“¿Tiene o hubiera tenido?”, pregunta un colega de un medio nacional, cuando recibe la imagen del rostro actualizado de Sofía.
A nadie en Tierra del Fuego se le ocurre preguntar quién es Sofía, y son muy pocos los que la nombran en tiempo pasado.
–Tiene, le contesto. El 28 de septiembre se van a cumplir 9 años de su desaparición, pero para la justicia, para la familia y para muchos de nosotros sigue viva, en algún lugar. Tiene 12 años.
Hago un repaso mental de todo lo que puede pasar en 9 años. Dos presidentes en dos periodos y medio, dos gobernadoras, hijos, carreras universitarias, segundo y tercer ciclo escolar completos, bodas de barro, se caen -y crecen- los primeros dientes, aprendés a escribir, aprenés un idioma, un tipo de danza, un viaje a pie por América Latina. En suma, 9 años, es mucho tiempo.
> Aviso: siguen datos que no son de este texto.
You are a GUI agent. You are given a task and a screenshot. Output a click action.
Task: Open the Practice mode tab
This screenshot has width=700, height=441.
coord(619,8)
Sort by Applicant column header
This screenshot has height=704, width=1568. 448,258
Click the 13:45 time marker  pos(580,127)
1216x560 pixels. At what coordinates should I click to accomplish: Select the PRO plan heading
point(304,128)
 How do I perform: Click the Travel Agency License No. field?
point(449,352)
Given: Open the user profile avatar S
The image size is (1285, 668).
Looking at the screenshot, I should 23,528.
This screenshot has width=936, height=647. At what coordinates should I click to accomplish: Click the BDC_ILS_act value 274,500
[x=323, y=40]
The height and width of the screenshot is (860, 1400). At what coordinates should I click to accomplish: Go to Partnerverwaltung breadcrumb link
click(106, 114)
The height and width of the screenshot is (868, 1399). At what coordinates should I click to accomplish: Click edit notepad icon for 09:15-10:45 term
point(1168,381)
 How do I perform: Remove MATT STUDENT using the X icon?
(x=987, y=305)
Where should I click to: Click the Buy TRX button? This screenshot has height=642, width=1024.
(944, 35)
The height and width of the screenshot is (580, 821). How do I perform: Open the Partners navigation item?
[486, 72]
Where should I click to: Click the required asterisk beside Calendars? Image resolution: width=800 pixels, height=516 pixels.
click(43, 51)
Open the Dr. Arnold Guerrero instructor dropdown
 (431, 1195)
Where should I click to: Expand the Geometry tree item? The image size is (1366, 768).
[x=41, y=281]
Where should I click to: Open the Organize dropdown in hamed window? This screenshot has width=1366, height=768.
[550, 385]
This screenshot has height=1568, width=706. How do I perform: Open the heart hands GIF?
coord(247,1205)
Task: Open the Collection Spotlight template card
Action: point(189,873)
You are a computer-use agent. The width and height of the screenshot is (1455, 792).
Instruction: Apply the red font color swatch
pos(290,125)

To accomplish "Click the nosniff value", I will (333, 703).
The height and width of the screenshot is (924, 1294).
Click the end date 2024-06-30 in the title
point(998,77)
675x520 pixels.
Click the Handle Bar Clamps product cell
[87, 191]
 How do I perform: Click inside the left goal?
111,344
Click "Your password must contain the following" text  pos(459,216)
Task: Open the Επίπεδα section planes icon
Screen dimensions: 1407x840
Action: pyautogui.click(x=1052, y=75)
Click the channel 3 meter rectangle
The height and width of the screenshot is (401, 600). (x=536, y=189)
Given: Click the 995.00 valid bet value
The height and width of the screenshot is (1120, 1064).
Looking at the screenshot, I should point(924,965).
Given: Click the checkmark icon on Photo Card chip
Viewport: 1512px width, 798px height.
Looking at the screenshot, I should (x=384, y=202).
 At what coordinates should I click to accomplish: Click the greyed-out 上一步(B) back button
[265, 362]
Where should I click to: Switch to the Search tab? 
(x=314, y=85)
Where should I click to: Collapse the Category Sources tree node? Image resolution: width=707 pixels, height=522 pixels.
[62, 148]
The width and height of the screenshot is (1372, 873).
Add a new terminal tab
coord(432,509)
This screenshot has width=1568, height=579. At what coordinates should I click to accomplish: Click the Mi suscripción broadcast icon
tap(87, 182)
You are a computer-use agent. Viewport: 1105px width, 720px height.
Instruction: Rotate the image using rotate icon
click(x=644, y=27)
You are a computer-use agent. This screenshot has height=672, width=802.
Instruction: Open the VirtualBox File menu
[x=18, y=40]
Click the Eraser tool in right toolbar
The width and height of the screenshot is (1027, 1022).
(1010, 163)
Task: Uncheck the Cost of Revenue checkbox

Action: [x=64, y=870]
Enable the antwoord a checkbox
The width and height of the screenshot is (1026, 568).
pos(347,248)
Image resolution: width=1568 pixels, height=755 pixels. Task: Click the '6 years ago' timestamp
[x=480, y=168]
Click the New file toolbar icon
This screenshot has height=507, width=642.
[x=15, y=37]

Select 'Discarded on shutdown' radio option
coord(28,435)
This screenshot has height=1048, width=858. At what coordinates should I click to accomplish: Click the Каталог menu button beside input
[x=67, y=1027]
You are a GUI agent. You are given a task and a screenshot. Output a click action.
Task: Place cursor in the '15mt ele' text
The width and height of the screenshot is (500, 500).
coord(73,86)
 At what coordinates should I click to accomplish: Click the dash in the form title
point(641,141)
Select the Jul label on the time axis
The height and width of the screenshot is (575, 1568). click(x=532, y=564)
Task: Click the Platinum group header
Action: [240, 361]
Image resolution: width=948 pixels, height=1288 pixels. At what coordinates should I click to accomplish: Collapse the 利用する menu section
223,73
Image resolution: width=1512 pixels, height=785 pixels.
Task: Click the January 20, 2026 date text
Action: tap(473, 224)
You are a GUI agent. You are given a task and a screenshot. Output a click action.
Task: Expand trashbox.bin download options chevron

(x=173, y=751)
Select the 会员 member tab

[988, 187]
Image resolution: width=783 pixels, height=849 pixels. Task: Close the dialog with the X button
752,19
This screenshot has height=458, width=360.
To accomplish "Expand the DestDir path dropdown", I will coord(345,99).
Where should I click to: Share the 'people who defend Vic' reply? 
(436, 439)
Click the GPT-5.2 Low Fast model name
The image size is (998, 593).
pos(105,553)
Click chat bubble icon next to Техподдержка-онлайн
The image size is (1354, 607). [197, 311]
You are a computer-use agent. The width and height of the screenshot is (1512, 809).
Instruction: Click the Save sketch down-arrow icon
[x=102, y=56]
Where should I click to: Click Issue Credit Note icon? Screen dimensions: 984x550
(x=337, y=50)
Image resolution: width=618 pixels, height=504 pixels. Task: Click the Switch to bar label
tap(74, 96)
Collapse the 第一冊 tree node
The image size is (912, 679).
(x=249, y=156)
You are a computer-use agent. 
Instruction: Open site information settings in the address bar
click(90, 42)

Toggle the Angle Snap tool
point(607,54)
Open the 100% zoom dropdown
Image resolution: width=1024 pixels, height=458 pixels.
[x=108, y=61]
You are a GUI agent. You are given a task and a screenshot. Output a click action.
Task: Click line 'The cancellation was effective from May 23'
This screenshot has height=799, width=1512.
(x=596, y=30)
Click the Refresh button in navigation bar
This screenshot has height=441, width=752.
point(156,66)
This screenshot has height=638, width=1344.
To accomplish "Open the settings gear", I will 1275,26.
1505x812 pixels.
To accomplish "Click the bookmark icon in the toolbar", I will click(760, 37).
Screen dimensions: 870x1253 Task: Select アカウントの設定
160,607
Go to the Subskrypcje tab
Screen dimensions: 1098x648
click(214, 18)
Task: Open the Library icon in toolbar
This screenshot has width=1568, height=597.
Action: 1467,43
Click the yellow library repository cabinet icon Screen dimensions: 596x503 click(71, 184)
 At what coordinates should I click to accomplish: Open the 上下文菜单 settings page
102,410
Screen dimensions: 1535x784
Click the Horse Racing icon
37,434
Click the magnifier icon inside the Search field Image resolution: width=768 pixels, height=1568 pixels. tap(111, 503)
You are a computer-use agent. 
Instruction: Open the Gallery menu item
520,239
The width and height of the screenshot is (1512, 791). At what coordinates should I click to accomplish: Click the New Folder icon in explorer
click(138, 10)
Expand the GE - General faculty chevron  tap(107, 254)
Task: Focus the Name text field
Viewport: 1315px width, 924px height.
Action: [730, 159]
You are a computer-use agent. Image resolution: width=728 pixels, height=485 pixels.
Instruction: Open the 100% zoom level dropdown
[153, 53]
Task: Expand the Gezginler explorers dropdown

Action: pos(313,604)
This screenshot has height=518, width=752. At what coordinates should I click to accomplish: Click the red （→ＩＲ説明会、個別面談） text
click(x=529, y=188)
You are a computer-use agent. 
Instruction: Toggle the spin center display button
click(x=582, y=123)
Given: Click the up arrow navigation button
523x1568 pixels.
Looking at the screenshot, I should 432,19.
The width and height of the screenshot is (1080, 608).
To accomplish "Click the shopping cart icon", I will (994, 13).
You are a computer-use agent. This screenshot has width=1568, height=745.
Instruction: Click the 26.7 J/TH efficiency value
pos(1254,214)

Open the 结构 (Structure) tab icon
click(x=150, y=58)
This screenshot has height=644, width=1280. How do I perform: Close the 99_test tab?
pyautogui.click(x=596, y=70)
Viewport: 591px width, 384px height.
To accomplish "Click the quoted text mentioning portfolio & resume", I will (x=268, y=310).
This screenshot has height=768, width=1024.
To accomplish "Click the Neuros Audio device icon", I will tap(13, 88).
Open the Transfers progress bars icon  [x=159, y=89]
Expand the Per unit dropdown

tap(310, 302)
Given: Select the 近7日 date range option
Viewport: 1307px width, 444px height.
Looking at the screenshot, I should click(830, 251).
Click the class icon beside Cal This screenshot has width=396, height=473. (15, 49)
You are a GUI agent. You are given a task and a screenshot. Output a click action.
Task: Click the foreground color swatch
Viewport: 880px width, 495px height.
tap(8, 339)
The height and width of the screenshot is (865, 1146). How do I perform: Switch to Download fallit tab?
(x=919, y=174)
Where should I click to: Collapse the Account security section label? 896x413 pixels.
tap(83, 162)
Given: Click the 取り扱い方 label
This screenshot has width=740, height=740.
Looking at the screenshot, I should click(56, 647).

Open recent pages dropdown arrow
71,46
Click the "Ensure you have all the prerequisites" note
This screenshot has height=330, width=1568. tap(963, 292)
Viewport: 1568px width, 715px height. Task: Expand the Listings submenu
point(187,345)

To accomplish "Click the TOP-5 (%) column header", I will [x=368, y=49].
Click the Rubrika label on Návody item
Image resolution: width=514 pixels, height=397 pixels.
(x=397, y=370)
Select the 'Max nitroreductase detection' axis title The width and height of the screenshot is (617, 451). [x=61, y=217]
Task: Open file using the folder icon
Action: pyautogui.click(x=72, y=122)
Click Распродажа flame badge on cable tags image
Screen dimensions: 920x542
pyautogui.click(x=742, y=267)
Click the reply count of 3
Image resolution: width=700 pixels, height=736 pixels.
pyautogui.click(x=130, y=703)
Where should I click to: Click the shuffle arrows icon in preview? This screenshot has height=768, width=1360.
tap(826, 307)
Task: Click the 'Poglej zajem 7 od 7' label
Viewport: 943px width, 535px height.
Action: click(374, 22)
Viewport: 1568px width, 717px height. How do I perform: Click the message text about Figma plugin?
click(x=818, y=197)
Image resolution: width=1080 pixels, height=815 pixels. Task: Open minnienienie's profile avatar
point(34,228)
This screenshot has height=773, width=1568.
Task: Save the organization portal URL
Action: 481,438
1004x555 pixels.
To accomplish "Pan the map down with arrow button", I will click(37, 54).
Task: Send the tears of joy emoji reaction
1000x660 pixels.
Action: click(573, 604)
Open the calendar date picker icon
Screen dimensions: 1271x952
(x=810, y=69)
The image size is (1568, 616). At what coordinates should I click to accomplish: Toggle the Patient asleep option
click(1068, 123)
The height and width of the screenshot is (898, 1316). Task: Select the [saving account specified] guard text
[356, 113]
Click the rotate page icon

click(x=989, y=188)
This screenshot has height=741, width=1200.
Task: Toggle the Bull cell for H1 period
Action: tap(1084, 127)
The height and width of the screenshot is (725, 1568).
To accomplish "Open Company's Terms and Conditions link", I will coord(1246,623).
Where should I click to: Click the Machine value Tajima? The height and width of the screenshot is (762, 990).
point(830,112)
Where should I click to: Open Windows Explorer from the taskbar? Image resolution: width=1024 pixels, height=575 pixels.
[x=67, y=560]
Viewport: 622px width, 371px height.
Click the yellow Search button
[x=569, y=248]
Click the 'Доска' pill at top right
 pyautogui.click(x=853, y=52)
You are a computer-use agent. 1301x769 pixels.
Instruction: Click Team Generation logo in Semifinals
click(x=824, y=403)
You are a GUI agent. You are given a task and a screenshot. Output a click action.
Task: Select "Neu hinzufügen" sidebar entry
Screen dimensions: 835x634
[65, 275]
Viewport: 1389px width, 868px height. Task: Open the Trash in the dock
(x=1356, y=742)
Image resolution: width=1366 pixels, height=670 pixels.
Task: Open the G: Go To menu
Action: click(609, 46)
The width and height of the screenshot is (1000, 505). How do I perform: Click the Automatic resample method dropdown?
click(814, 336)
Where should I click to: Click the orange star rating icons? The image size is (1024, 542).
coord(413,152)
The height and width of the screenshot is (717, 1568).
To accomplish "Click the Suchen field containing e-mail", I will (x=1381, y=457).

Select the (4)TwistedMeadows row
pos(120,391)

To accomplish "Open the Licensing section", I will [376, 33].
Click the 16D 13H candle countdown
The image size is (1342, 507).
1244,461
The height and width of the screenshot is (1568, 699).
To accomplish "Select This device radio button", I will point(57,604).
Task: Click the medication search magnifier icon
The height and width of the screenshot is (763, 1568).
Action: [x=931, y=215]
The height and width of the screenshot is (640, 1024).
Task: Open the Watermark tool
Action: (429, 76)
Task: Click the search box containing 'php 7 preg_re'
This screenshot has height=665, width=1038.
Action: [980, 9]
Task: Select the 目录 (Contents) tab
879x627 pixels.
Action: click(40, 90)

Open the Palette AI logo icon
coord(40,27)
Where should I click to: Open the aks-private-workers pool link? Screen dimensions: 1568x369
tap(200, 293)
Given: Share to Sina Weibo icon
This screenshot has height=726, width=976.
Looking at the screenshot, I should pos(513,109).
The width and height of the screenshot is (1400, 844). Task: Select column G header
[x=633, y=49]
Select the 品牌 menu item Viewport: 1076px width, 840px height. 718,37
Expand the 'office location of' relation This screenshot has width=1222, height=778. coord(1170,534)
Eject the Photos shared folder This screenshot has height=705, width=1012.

A Sofía se la tragó la tierra, no hay una pista, un indicio, una señal. No hay Sofía, no hay nada.
Así es la vida de María Elena y Fabián, y hasta de Giuliana, que aun sin entender del todo qué pasa y conociendo una hermana que jamás vio, viven esperando. Esa es su vida, que de simple hace nueve años que no tiene nada. Buscan, revuelven, se mueven, rezan, pero por sobre todo, esperan.
Hoy se conoció la actualización del rostro de “Sofi”, como la llama María Elena cada vez que la nombra. Un rostro de una niña que está dejando de ser tal, de una preadolescene de ojos llamativos.
Nueve años de la misteriosa desaparición de Sofía Herrera. La niña que fue a pasar con su familia una tarde al camping Jhonn Godall y que nunca más volvió. La niña que fue buscada intensamente por los bosques fueguinos, pensando que se había perdido en un descuido. La niña a la que nadie creyó que no volvería a ver.
Desde ese día una sociedad cambió. Y cambió más de una vez. Desde ese día se abrieron puertas y corazones, pero también se levantaron los dedos acusadores que se clavan como dardos intermitentes en la carne y en alma de quienes esperan. Desde ese día pasaron nueve interminables años.
Los padres de la niña fueron acompañados por más de cuatro mil personas en la primera marcha que rogaba por la aparición de Sofía. Un pueblo movilizado. Un grito desgarrador que poco a poco se fue apagando.
Pasaron los años y las marchas fueron cada vez menos concurridas. ¿Qué pasó en el medio, además de tiempo? Versiones. Habladurías. Investigaciones e hipótesis inventadas. Esa necesidad de encontrarle una respuesta a lo que no lo tiene.
Hace algunos años le pregunté a una profesional de la salud mental por qué la gente común descreía de la familia de Sofía, lo que me respondió fue tan lógico que sonó como un cachetazo feroz “si no le encuentran explicación y no fue la familia, quiere decir que a cualquiera le puede pasar, y no estamos listos para asumir semejante riesgo. Nos ‘tranquiliza’ más cuando podemos señalar a un culpable, aunque no sea, porque nos cierra la historia y dejamos de estar en riesgo”.
Cuánta charla con María Elena y Fabián les hace falta.
Pocas cosas cuestan tanto como charlar con alguno de los papás de Sofía. Agobia su tristeza, una esperanza que parece que se va diluyendo, pero que de alguna forma reviven una y otra vez, una y otra vez.
La mirada profunda y vacía, el desconcierto latente, la incertidumbre que aplasta. Casi nueve años sin saber, sin entender nada.
Y entonces Giuliana. Tan parecida a Sofía que impacta. Tan ajena y tan en el medio de todo. Protagonista involuntaria de una historia que comenzó antes de que ella viera la luz del mundo, ese mismo mundo que le arrebató a su hermana, hermana que ha sido parte inacabable de su ser, aún sin haber podido abrazarla ni una sola vez.
Los investigadores, el juez de la causa, la secretaría de derechos humanos han agotado todas las instancias. No dejan ninguna pista sin revisar, ninguna denuncia sin investigar, ningún reporte sin profundizar. Y ellos, al final de cuentas, también esperan y se preguntan y lo revuelven.
Y todo vuelve al principio. Esperar. Algo que parece tan paciente, pero que resulta tan activo. Rogar por una voz: “alguien tiene que saber”, repite María Elena tantas veces como puede.
Una vida al lado de un teléfono, revisando permanentemente el correo, la página web que crearon para recibir datos, aguardando pacientemente que alguien diga. Algo. Nada.
9 años que son la vida de Sofía, de la que nos imaginamos una cantidad impensada de escenarios.
“Espero que la estén cuidando”, suena a resignación pero es más bien un ruego.
Y así seguirá la espera, que resulta interminable, que vuelve a empezar cada 24 horas.